Querying in cypher a subgraph from my DB

Hello everyone,

I’m looking for guidance on how to efficiently write Cypher queries for a subgraph within my Neo4j database.

Specifically, my use case is similar to the one described here (apologies for the duplicate, but the original post is 6 years old, so I’d like to know if there are updated approaches :sweat_smile:).

Context:

I have a "3D" graph where one of the axes represents time, tracking changes over time. The graph’s latest state can be queried by anchoring to a :LATEST node, which acts as a pivot for all nodes and relationships in the “current” state of the graph.

For example:

MATCH (t:TIME:LAST)<-[:AT]-(n)
OPTIONAL MATCH (n)-[r]->(m)-[:AT]->(t)
RETURN n, m, r

This returns all nodes and relationships in the 2D "latest" slice of my graph.

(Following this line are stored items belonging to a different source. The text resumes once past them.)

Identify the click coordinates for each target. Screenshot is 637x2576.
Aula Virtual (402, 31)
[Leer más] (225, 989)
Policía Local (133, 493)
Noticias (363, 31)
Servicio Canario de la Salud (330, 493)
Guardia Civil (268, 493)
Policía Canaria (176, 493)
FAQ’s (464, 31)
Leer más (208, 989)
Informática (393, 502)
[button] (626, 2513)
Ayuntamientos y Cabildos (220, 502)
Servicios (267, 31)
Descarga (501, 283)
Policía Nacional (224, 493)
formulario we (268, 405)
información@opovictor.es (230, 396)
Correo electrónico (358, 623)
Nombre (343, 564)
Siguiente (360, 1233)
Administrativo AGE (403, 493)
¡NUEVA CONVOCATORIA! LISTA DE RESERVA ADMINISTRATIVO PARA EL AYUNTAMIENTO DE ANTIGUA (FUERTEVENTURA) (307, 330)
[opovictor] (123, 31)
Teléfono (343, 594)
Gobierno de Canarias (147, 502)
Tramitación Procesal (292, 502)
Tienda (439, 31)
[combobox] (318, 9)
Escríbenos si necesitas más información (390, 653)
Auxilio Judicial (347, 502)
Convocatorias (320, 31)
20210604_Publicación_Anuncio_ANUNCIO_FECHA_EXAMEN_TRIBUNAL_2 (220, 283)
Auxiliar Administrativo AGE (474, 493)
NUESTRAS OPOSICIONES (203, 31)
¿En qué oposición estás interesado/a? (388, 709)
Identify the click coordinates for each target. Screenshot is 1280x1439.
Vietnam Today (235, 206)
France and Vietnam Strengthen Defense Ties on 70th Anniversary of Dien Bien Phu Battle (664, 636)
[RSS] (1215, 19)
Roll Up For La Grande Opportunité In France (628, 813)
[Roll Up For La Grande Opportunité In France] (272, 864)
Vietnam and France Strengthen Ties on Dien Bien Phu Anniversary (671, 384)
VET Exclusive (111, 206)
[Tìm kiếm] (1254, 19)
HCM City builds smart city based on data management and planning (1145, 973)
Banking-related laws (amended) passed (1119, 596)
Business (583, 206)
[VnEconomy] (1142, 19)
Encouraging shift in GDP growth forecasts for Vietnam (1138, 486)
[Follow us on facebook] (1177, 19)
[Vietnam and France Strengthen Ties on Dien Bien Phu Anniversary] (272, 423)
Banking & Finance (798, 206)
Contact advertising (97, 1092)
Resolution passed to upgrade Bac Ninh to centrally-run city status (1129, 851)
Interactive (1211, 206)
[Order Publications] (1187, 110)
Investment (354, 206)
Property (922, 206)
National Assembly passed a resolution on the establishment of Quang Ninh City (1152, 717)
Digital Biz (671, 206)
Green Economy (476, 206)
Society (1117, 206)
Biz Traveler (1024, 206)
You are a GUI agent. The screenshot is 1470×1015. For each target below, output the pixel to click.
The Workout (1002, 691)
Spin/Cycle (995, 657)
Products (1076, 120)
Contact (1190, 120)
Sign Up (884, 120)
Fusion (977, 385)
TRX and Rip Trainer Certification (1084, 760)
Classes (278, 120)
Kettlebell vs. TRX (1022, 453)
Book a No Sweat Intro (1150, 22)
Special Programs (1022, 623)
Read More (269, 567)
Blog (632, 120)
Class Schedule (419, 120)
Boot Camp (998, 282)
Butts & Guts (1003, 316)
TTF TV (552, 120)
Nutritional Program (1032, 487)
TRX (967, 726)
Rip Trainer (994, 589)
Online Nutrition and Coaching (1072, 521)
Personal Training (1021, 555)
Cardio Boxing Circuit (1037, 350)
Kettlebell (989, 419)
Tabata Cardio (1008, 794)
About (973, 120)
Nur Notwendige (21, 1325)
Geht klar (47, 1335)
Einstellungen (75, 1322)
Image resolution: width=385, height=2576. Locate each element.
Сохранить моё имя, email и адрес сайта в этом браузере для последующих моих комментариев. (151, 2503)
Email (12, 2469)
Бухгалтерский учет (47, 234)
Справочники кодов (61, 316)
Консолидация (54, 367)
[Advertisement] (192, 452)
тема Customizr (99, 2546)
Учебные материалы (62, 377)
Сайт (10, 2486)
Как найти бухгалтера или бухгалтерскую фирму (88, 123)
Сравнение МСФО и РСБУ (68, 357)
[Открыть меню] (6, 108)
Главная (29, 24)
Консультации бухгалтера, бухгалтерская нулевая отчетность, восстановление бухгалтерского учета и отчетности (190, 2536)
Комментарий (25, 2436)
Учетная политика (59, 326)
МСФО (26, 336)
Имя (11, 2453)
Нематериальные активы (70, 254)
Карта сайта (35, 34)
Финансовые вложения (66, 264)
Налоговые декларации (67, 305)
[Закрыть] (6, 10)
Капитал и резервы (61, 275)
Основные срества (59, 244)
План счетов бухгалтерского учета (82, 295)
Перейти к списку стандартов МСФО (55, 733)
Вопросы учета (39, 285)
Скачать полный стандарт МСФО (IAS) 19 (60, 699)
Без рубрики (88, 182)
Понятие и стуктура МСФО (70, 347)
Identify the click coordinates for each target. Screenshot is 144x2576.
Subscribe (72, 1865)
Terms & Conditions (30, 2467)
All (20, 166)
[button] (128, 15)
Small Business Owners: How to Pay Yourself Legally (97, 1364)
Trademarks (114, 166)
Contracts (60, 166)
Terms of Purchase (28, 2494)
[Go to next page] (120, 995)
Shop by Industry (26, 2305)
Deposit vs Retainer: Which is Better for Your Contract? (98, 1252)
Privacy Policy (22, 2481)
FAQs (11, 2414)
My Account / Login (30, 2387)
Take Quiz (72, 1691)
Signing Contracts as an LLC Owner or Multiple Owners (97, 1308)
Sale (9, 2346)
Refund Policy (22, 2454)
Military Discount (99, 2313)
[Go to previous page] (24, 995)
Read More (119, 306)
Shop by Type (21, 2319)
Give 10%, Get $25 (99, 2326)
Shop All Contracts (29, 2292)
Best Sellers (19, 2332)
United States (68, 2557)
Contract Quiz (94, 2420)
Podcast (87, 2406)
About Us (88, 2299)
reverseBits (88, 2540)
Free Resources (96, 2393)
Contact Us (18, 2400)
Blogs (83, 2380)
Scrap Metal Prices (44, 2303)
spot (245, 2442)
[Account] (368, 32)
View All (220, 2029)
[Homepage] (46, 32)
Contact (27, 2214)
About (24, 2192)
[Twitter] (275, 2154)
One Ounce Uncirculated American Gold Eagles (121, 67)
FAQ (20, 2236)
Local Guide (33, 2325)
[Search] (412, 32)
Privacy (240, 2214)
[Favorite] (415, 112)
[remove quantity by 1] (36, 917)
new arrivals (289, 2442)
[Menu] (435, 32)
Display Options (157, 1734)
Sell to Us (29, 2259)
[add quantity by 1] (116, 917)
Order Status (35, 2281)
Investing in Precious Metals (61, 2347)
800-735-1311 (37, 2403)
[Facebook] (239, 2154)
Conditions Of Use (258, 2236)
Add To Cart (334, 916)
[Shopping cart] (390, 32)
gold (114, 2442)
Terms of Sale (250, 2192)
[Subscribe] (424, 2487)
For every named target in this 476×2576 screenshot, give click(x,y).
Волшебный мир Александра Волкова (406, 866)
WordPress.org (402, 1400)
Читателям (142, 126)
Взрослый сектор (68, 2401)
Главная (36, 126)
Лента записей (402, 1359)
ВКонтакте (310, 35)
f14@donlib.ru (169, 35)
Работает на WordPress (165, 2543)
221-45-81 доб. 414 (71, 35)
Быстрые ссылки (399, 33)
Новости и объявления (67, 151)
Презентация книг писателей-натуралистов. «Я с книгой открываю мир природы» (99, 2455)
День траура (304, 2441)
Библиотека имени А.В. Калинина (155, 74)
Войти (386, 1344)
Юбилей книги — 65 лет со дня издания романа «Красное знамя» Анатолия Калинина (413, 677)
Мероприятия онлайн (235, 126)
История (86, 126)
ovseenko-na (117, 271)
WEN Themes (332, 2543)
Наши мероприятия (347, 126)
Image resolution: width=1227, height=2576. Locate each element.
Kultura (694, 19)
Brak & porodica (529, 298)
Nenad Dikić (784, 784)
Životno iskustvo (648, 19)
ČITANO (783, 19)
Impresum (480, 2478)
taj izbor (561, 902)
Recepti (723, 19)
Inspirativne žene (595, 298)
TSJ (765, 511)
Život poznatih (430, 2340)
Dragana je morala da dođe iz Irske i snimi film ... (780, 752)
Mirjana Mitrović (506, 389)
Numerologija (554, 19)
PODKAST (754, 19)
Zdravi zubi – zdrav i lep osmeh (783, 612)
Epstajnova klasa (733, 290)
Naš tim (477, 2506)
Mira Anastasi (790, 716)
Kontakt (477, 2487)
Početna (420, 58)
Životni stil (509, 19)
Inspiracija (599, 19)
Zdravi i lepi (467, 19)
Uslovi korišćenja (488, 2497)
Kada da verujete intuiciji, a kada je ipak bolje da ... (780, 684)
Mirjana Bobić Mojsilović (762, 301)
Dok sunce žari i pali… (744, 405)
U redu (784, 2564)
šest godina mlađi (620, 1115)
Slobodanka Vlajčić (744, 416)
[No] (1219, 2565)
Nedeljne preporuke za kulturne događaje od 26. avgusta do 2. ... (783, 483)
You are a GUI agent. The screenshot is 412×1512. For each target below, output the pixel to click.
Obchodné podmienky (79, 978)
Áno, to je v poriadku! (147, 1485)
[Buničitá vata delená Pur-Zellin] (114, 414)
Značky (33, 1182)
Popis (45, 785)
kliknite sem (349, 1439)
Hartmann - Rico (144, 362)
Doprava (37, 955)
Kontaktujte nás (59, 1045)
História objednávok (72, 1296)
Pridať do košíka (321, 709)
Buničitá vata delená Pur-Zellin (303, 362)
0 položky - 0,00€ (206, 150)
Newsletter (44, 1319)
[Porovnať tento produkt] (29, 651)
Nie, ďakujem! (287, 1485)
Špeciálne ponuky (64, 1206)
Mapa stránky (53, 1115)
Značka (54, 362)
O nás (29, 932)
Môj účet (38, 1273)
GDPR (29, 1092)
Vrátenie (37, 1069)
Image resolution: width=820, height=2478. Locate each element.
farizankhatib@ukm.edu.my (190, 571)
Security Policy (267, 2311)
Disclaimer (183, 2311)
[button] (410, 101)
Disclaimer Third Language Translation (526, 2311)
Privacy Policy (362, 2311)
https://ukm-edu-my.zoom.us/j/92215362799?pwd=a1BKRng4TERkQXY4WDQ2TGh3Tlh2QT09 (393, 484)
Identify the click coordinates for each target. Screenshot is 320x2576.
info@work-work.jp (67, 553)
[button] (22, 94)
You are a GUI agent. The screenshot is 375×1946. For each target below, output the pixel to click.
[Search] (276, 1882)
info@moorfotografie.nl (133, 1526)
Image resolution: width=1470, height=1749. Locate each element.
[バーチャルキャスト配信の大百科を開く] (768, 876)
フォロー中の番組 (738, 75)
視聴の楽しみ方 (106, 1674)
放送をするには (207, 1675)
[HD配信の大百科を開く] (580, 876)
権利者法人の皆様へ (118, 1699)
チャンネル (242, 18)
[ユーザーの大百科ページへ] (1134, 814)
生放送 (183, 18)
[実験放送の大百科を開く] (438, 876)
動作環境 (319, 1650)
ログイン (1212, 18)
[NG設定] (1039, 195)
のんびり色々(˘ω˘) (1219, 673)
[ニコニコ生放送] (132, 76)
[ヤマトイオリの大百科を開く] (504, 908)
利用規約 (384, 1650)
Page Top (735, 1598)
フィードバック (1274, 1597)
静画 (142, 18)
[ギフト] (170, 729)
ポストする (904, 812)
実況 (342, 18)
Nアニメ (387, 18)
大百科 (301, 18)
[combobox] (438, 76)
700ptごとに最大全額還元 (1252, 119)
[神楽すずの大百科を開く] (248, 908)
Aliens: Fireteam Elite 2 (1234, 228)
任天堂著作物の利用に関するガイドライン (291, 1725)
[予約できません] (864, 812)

I also have several complex 2D queries that operate on the graph, and I’d like to run them on the latest slice while ignoring the temporal aspect whenever it’s unnecessary.

Constraints:

  1. I cannot store the latest subgraph in a separate database, as it changes frequently (multiple times per day).
  2. In the future, I’d like to be able to query any 2D slice (not just the latest) of the temporal graph.
  3. I query through Neo4j's Go Driver.

Is there an optimal solution for running queries on such subgraphs? I’m particularly curious if there are recent updates or best practices for this scenario.

Thanks in advance!

1 Like

What you are proposing makes sense. You need to find the subgraph whose root node is the most recent, then execute any query on this subgraph using the found root node as your starting place. What issues are you encountering?

2 Likes

The challenge is figuring out a way to dynamically run any query on a specific subgraph tied to a given timestamp. Ideally:

Input: A 2D query + a timestamp
Output: The query result, but limited to the subgraph for that timestamp

Neo4j doesn’t make it easy to isolate queries to a “virtual subgraph” based on another query's constraints. If there’s no clean way to do this, I’ll probably just rewrite my queries to work with the temporal structure.

Still, it’d be awesome to have a way to define a virtual subgraph and run queries within it without manually updating every query.

1 Like

Can you provide some test data, or a diagram of your data and key properties?

1 Like

Hi, thanks for the attention you are putting to our problem :slight_smile: , I am a coworker of Julien and I created a diagram of one a the situations we would like to solve

We basically need our old queries (working on a "2D" graph) to apply on our new "3D" graph without worrying about them "leaking" into past nodes.

Available if you need any additional data

1 Like

I am concerned with the two "AT" relationships from the File to each TIME nodes. You said the file did not change, but you are going to add a relationship to each new TIME node each time a new subgraph is versioned? Are you going to have an AT relationship from each node of a subgraph point back to the TIME node? This is going to be a lot of unnecessary maintenance.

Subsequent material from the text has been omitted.